According to the Telegraph today, Ratzinger is to create a crack squad to drive disillusioned Catholics back into the fold. The new Vatican department would tackle what he called:

A grave crisis in the sense of the Christian faith and the role of the Church.

He expressed deep concerns that previously staunch Catholic countries in Europe and North America were facing:

The eclipse of a sense of God.

Or waking up to reality, as we prefer to call it.

Tens of thousands of worshippers are deserting the Church over issues such as clerical sex abuse and the ban on married priests.
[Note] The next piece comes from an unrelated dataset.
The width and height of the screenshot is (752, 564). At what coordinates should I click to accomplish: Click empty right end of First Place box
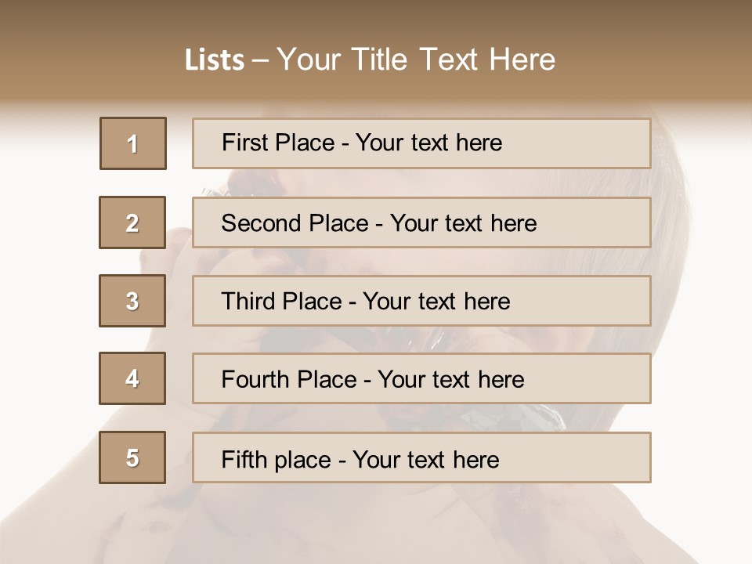[x=595, y=143]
And maybe also because Ratzinager, 83, cuts such an unattractive figure.

Said the old drag queen:

I have decided to create a new body with the aim of promoting a renewed evangelism [in countries that are going through] progressive secularisation of society.

The new department, to be called The Pontifical Council for New Evangelisation, will try to reinvigorate belief among Catholics in rich, developed countries – or, in the pontiff’s words:

Find the right means to re-propose the perennial truth of the Gospel.

It is expected to be led by an Italian archbishop, Rino Fisichella, who as head of the Pontifical Academy for Life is the Vatican’s top bioethics official.

Congregations in the West have fallen dramatically and faith in the Church has been hard hit by a series of high-profile scandals involving the sexual abuse of children by paedophile priests.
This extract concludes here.